5. Bosses and other Characters – The boss levels are not exactly varied. My experience mostly ended up with me takin on mostly Dr. Eggman in boss matches that were quite hard. The only other boss levels I had were against the black bull alien thing and the heavy dog, both of which were still pretty hard. The end boss for all my attempts was the Egg Dealer which was a lot more simple (and enjoyable) but weird. It was the case that once you knew how to defeat it, all you needed to do was just keep hitting it with your homing attack. The other thing about it was its choice of when to enter the game. One of the last levels on a route of the tree was the black comet where you would expect to find some kind of alien monster to fight. No; for some reason it was Eggman. It made more sense when I was in Eggman’s base, but not on the comet. Apart from the Egg dealer, Boss levels were pretty weak, if it was not for the choice of music to go with them, which ups the score for it a little. As for the use of other characters in the game that you randomly meet on the way in some levels, I think it’s rather pointless with the only good new character being the commander of G.U.N. (and some allowance to Black Doom, but only a bit). 2/5.

Omega E-123

6. Levels and Multiplayer – The levels in the game were nice and varied if but a bit dodgy. It’s sort of all over the place with areas depending on the routes you take. However the choice of levels and the things you can do in them are a relative improvement compared to the storytelling side. The levels are designed in strange combinations with some being like classic Sonic levels (platforms and lots of running), while others are like mazes and slow routes with lots of fighting. And then you have the completely weird ones like the circus based world, and a couple inside computers.
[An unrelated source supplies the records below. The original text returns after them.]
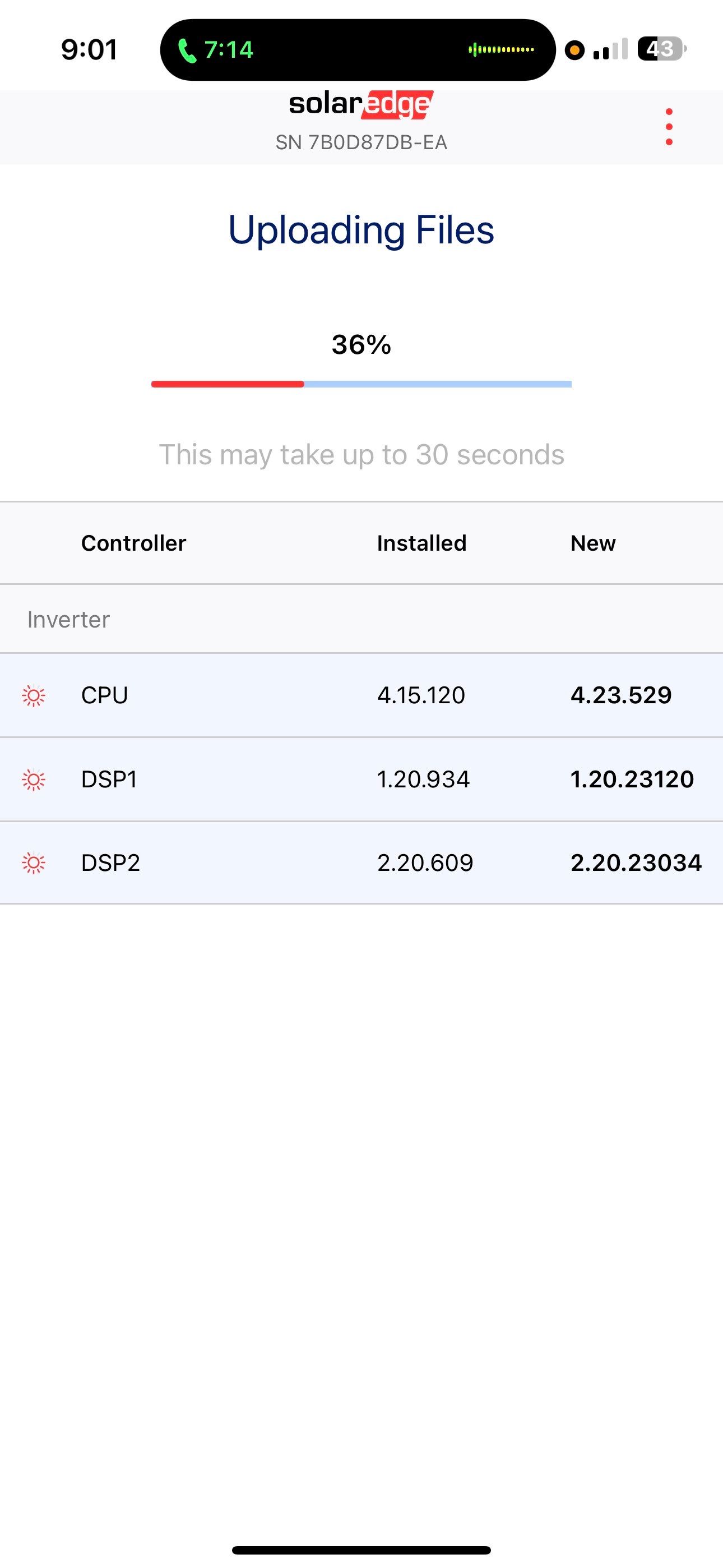Select the Installed column header
The image size is (723, 1568).
421,543
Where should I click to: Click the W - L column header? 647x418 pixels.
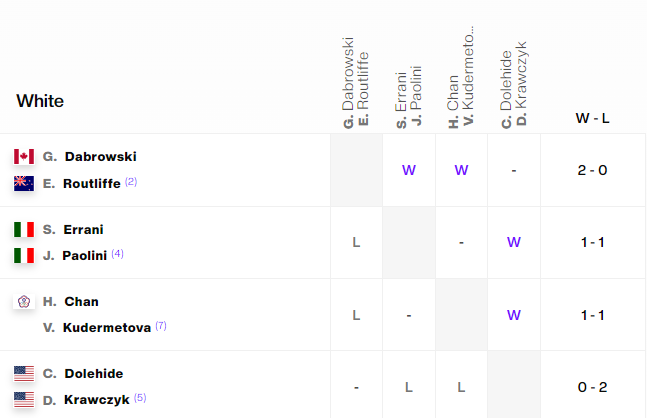click(593, 118)
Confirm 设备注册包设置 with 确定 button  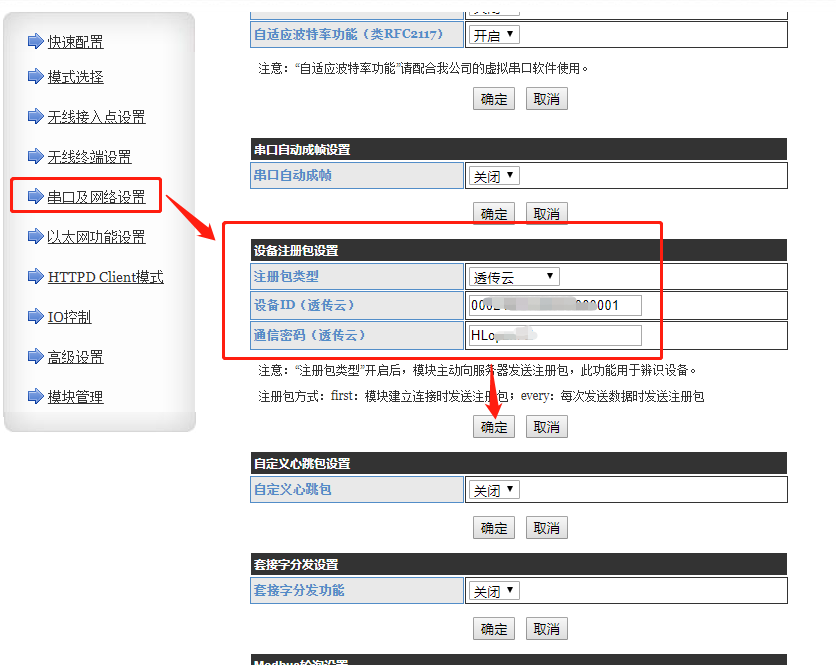point(494,427)
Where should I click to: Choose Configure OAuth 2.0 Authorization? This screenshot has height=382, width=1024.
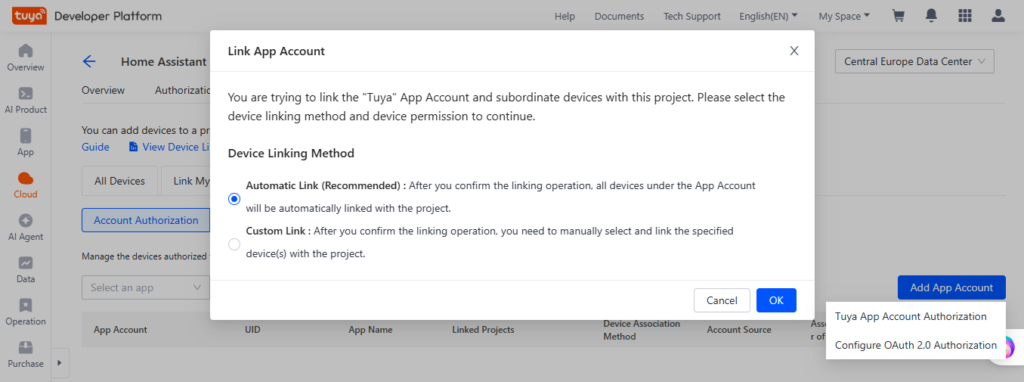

The colouring of the levels is sometimes bright and sometimes dark but with plenty of variation. While the things you can do in the levels are really up to the story direction, the levels are much better in contrast. Multiplayer I did not get to play much of except on one occasion, however it was weird and fun to experience. 4/5.

S2

7. Soundtrack – For all the game’s up and downs, there is one thing that does not disappoint: the game’s soundtrack. While the levels, characters, missions and bosses are constantly in a state of mismatch, the one thing that does work is the choice of music to the game level. While some levels are similar to one another, great care has been taken to make the soundtrack work and meet the feel and look of each level. Added to this is the soundtrack for the boss levels, cut scenes, characters, cinematics and even the credits; which altogether makes something that works at a consistent rate, and not only that is both enjoyable, and memorable at the same time. I will probably go more into certain pieces of soundtrack in a later post, but particular ones to look out for include the opening cinematic theme (I Am… All of Me), Digital Circuit, Sky Troops and the end credits theme (Waking Up). 5/5.

So, that’s the game in essence, so now to work out its score. So ‘add the numbers together and then divide by the number of categories.’ 2 + 3 + 4 + 3 + 2 + 4 + 5 = 23 ÷ 7 = 3.285714285714286. So to round it to a reasonable number, I would say it gives Shadow the Hedgehog as score of 3 making it something of an average game of highs and lows. It has great gameplay mechanics, interesting levels and a fantastic soundtrack but is somewhat hindered by everything else.  It’s not completely Pants, but it’s not really Great either. You might be able to see something else in it than I didn’t, but altogether; that’s what I think f Shadow the Hedgehog. It will more than likely still be debated for some years to come, but for now, it’s somewhere in the middle (plus I have other things to do).